Analyzing the case of North Macedonia, a country which was the first in the region to align its constitutional and legal framework with the European standards and requirements, this paper covers the second dimension of the judicial culture, namely its (in)compatibility with judicial self-governance. Basing the argumentation on the main features of the judicial culture in North Macedonia as detected in the previous round of research, this paper analyzes how wide is currently the gap between the formal rules and the institutional structure, as perceived through the establishment and functioning of the Judicial Council of North Macedonia (JC) as an essential part of the so-called European model of judicial independence, and the informal practices and perceptions within the judicial culture.
It will be argued, on the one hand, that the malign political influence in the judicial governance still persists, it deteriorates the already low level of trust in the overall judiciary, and it negatively affects the meritocracy in the judiciary generally discouraging and demotivating many judges. On the other hand, resulting from this, there is an existing situation in which there is a widespread fear and distrust among judges in the JC because it is perceived as safeguarding the political interests in the judiciary instead of judicial independence. This perception coupled with the low level of awareness of judicial independence and existing clientelism leads to a general apathy and passivity in the judiciary making it even more vulnerable to different forms of external and internal threats to its independence. In a nutshell, under the circumstance of the existing judicial culture in North Macedonia, judicial autonomy did not translate into judicial independence since it is not accompanied by pertinent changes and transformation of the judicial culture. Thus, the introduction of judicial self-governance has led to a situation under which the judiciary is being separated but not independent from the other branches of power resulting in a lack of genuine judicial ownership over the process of judicial governance.
The argument in this paper will be developed in three subsequent sections combining a theoretical overview, comparative analysis with some of the Central and Eastern European countries (CEEC) sharing a similar legacy of judicial culture, qualitative research through elite semi-structured interviews and quantitative data.

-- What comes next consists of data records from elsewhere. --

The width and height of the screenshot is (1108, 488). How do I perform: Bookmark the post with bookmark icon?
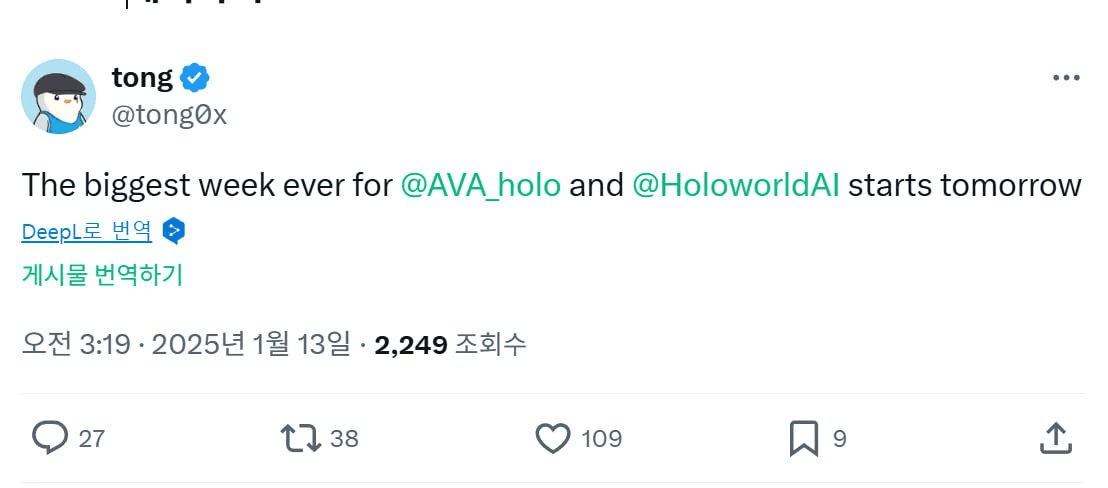[805, 438]
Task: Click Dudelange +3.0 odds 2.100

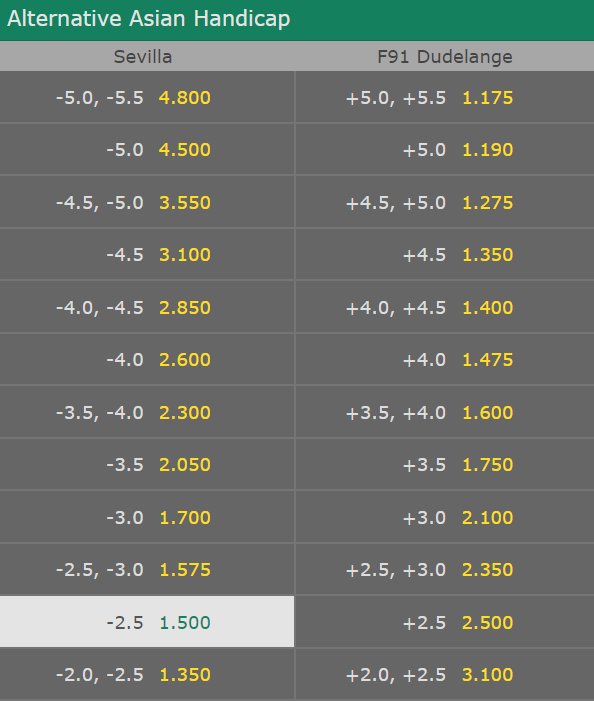Action: [445, 517]
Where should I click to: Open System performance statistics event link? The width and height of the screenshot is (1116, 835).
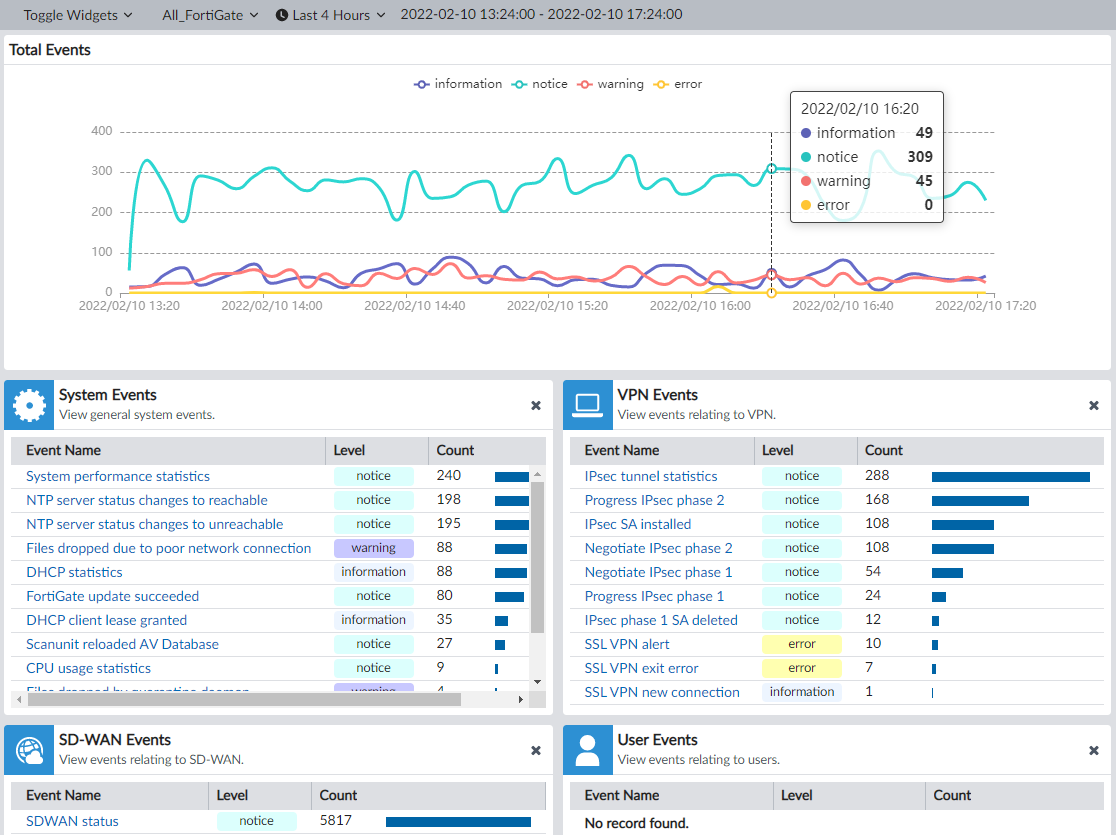point(118,476)
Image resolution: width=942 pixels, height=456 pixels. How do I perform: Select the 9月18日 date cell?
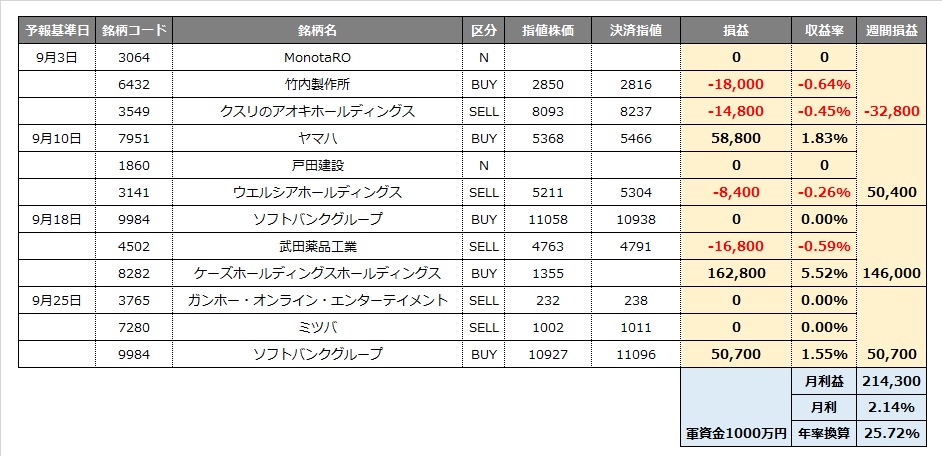(x=56, y=218)
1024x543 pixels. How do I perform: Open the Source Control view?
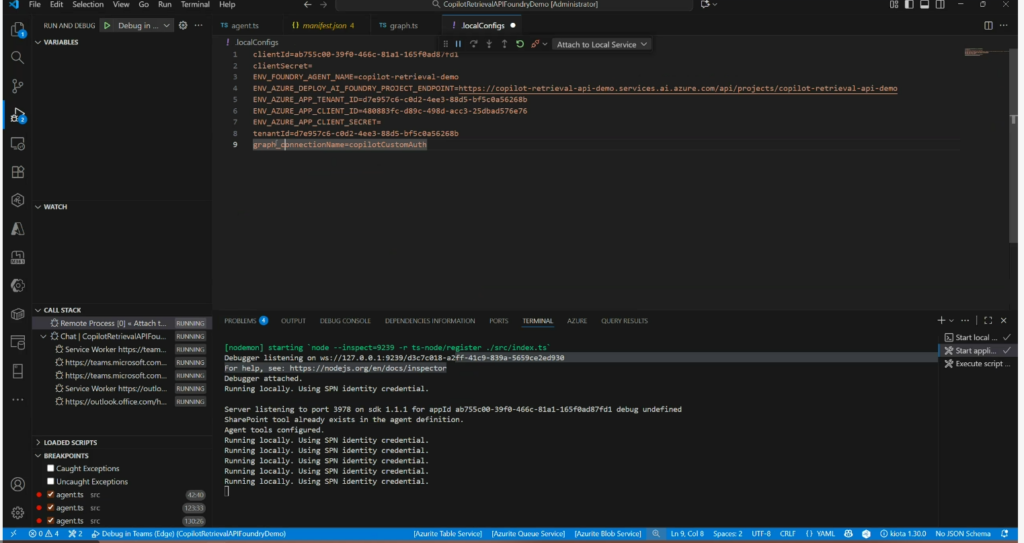click(17, 86)
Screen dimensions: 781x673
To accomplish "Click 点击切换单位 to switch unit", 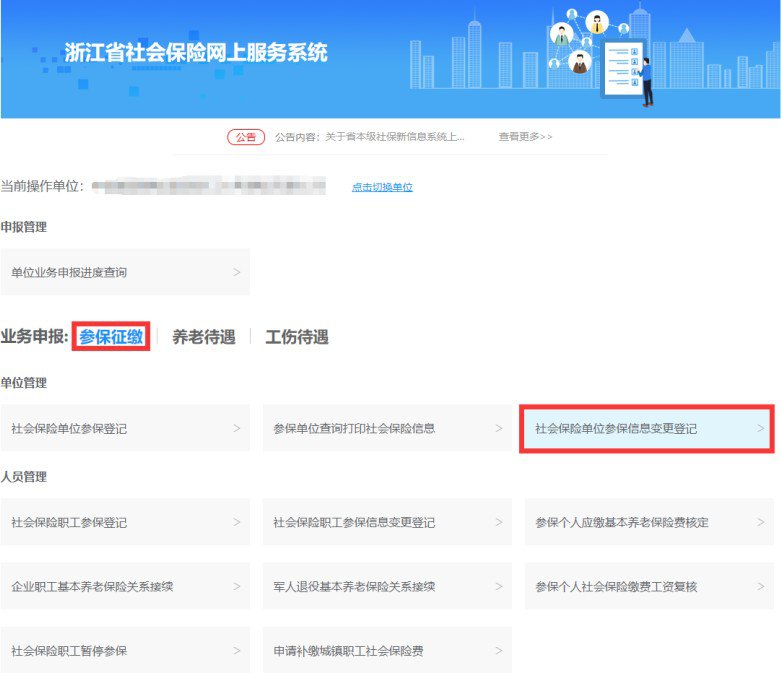I will tap(382, 187).
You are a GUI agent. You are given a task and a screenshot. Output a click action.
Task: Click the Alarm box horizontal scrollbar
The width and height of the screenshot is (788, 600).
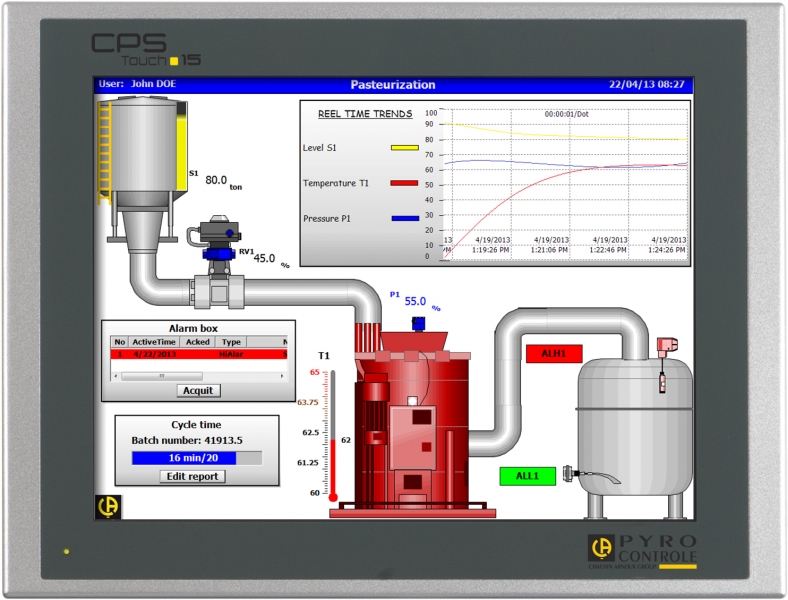tap(198, 376)
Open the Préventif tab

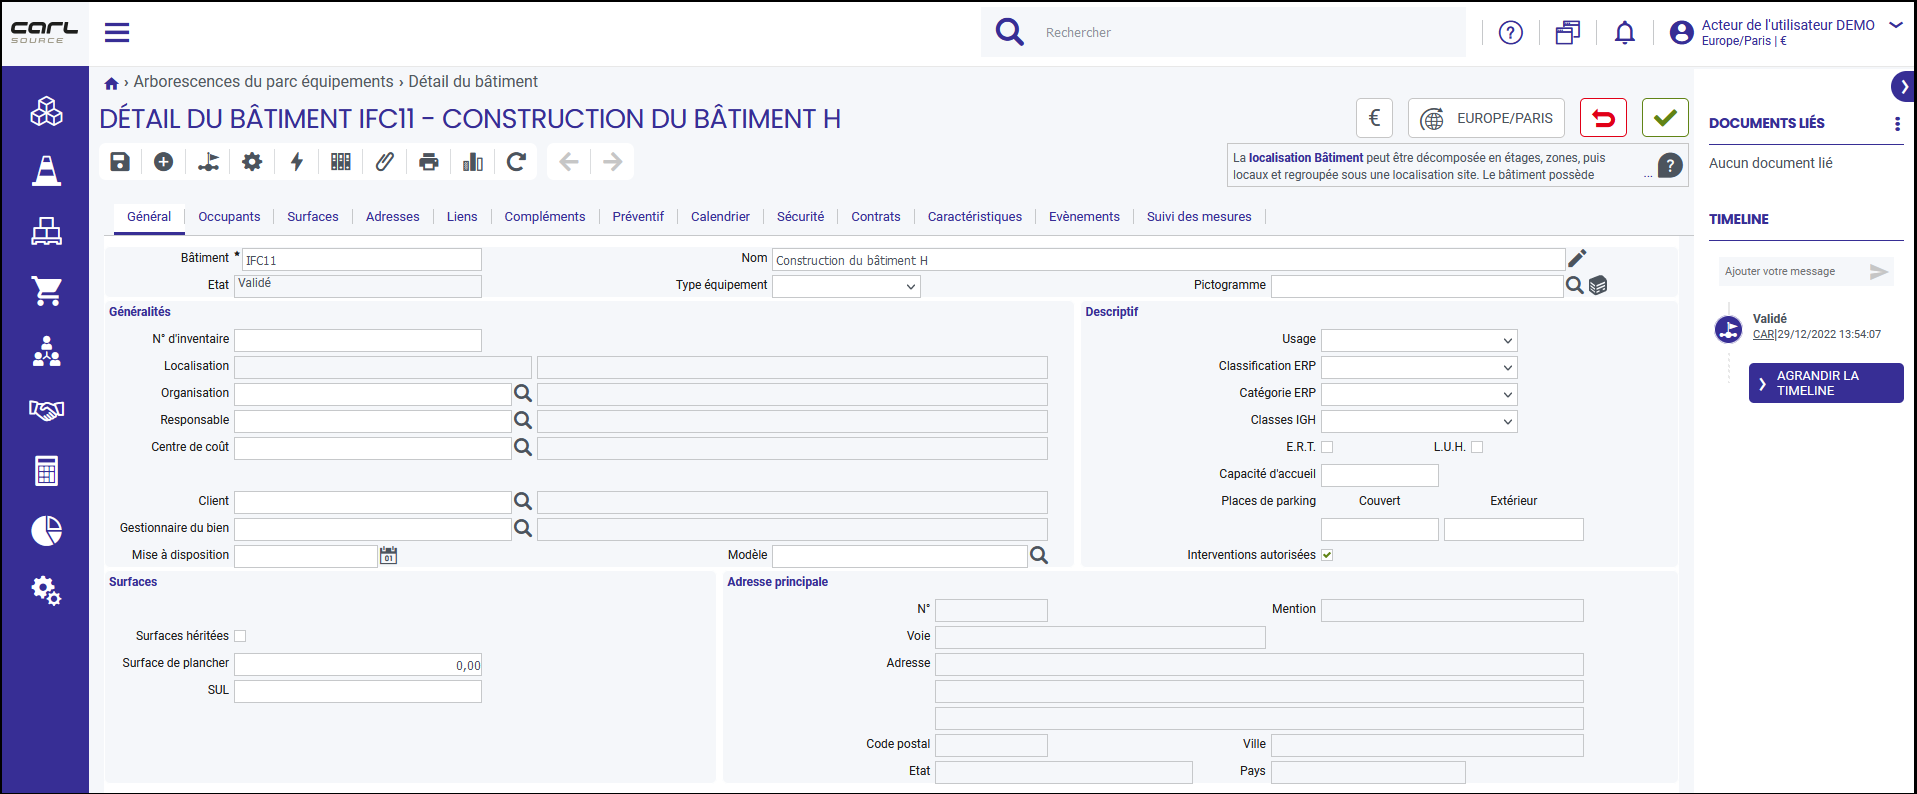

The first section will discuss the EU’s approach towards judicial independence as part of the enlargement policy and detect the main shortcomings. The second section will explain the current state of the constitutional and legal framework in North Macedonia concerning judicial self-governance. The third section will analyze the gap between the formal rules and informal practices when it comes to the JC by focusing on two main aspects of this institutions. First, the constitutional mandate and status of the JC will be analyzed. Second, the election and composition of the JC will be in the focus. The paper will end with a summary of the main findings as well as recommendations for addressing and transforming judicial culture in aligning to the requirements of a genuine judicial self-governance.